▼▼▼
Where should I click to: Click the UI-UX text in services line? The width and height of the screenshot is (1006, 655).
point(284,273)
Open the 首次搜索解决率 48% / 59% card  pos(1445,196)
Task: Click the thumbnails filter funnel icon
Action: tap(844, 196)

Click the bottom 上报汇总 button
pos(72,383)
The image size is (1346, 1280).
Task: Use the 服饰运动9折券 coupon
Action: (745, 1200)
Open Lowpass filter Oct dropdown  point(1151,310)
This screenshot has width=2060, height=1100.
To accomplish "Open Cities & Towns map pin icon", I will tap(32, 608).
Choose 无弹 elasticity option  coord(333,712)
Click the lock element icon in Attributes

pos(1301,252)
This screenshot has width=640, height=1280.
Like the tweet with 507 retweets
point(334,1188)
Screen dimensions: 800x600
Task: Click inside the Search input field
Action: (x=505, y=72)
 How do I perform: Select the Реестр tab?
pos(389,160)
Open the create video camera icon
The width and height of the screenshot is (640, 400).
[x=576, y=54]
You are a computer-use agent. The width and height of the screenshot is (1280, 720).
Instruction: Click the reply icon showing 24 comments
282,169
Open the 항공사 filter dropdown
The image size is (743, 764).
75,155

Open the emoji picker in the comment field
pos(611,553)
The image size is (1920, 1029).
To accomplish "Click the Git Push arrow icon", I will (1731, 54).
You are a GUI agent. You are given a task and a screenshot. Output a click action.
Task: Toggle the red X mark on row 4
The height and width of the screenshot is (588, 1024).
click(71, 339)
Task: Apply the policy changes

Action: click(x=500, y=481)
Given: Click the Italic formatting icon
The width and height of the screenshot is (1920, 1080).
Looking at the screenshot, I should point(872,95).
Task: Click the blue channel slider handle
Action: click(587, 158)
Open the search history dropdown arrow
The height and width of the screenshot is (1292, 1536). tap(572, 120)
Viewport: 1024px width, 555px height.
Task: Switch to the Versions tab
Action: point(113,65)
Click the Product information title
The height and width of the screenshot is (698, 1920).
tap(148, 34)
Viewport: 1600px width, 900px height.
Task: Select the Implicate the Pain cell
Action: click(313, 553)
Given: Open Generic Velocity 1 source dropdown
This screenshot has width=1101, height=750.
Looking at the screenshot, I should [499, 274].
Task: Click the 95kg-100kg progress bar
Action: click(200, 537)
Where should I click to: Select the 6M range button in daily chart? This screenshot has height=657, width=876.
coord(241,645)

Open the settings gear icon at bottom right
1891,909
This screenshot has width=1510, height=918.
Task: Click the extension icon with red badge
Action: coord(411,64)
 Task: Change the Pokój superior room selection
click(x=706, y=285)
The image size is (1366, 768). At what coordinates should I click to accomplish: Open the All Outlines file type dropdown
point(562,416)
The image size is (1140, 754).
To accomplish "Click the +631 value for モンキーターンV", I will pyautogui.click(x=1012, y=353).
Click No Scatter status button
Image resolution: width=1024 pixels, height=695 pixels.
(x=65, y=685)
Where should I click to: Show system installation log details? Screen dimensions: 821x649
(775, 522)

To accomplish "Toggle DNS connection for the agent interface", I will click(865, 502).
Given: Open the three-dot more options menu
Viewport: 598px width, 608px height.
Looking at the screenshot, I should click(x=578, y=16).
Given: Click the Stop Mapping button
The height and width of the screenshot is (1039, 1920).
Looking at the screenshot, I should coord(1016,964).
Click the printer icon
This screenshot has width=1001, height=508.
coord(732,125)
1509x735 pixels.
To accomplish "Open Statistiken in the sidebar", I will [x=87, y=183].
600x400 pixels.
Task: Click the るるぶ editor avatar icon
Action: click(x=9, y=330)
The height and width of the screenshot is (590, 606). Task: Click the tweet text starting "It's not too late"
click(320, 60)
▲▲▲
Your goal:
For the entries above, state how many lines contain the word "agent". Provide the number by itself.

Task output:
3